Schreibe alle folgenden Einträge neu und setze dabei überall „Where do I click to“ anstelle von „Where should I click to“ ein. Alles andere bleibt unverändert.

• **Bereitgestellte Einträge**:
*-*-*
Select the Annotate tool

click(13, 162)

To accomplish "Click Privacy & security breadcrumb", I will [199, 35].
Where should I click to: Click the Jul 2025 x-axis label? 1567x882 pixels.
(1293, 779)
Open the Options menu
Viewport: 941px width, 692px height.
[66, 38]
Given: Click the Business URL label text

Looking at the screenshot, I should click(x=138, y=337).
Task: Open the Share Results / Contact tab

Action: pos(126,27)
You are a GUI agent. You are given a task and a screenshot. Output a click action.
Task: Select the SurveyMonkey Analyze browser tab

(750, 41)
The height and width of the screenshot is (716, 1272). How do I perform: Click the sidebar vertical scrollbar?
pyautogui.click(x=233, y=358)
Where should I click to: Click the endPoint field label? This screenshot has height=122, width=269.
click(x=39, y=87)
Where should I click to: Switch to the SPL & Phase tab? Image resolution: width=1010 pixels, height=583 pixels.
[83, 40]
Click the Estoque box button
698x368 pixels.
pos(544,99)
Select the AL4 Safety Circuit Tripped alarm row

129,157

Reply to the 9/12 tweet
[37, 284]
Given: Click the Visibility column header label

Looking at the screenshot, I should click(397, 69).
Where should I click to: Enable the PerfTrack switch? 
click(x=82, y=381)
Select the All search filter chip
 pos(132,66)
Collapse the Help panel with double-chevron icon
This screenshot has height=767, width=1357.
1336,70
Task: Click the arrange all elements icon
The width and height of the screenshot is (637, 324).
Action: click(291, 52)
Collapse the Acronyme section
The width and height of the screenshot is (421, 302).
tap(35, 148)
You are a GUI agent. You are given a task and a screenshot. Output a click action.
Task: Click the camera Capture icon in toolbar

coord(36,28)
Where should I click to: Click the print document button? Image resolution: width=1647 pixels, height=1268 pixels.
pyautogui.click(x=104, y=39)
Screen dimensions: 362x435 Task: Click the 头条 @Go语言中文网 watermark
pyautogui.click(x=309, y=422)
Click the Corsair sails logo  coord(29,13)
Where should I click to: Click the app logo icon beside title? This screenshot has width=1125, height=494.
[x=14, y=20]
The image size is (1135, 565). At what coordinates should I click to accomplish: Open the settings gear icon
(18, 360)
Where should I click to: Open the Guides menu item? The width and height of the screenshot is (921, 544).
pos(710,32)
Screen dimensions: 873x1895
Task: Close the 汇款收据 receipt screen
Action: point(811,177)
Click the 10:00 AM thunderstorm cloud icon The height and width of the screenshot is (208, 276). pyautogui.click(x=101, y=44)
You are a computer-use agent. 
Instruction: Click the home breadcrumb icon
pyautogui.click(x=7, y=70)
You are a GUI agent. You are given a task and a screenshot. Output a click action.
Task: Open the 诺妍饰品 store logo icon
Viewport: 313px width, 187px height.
*-*-*
• **Vollständige Ausgabe**:
Select the Annotate tool

click(13, 162)

To accomplish "Click Privacy & security breadcrumb", I will [199, 35].
Where do I click to: Click the Jul 2025 x-axis label? 1567x882 pixels.
(1293, 779)
Open the Options menu
Viewport: 941px width, 692px height.
[66, 38]
Given: Click the Business URL label text

Looking at the screenshot, I should click(x=138, y=337).
Task: Open the Share Results / Contact tab

Action: pos(126,27)
You are a GUI agent. You are given a task and a screenshot. Output a click action.
Task: Select the SurveyMonkey Analyze browser tab

(750, 41)
The height and width of the screenshot is (716, 1272). How do I perform: Click the sidebar vertical scrollbar?
pyautogui.click(x=233, y=358)
Where do I click to: Click the endPoint field label? This screenshot has height=122, width=269.
click(x=39, y=87)
Where do I click to: Switch to the SPL & Phase tab? Image resolution: width=1010 pixels, height=583 pixels.
[83, 40]
Click the Estoque box button
698x368 pixels.
pos(544,99)
Select the AL4 Safety Circuit Tripped alarm row

129,157

Reply to the 9/12 tweet
[37, 284]
Given: Click the Visibility column header label

Looking at the screenshot, I should click(397, 69).
Where do I click to: Enable the PerfTrack switch? 
click(x=82, y=381)
Select the All search filter chip
 pos(132,66)
Collapse the Help panel with double-chevron icon
This screenshot has height=767, width=1357.
1336,70
Task: Click the arrange all elements icon
The width and height of the screenshot is (637, 324).
Action: click(291, 52)
Collapse the Acronyme section
The width and height of the screenshot is (421, 302).
tap(35, 148)
You are a GUI agent. You are given a task and a screenshot. Output a click action.
Task: Click the camera Capture icon in toolbar

coord(36,28)
Where do I click to: Click the print document button? Image resolution: width=1647 pixels, height=1268 pixels.
pyautogui.click(x=104, y=39)
Screen dimensions: 362x435 Task: Click the 头条 @Go语言中文网 watermark
pyautogui.click(x=309, y=422)
Click the Corsair sails logo  coord(29,13)
Where do I click to: Click the app logo icon beside title? This screenshot has width=1125, height=494.
[x=14, y=20]
The image size is (1135, 565). At what coordinates should I click to accomplish: Open the settings gear icon
(18, 360)
Where do I click to: Open the Guides menu item? The width and height of the screenshot is (921, 544).
pos(710,32)
Screen dimensions: 873x1895
Task: Close the 汇款收据 receipt screen
Action: point(811,177)
Click the 10:00 AM thunderstorm cloud icon The height and width of the screenshot is (208, 276). pyautogui.click(x=101, y=44)
You are a computer-use agent. 
Instruction: Click the home breadcrumb icon
pyautogui.click(x=7, y=70)
You are a GUI agent. You are given a task and a screenshot. Output a click action.
Task: Open the 诺妍饰品 store logo icon
Viewport: 313px width, 187px height.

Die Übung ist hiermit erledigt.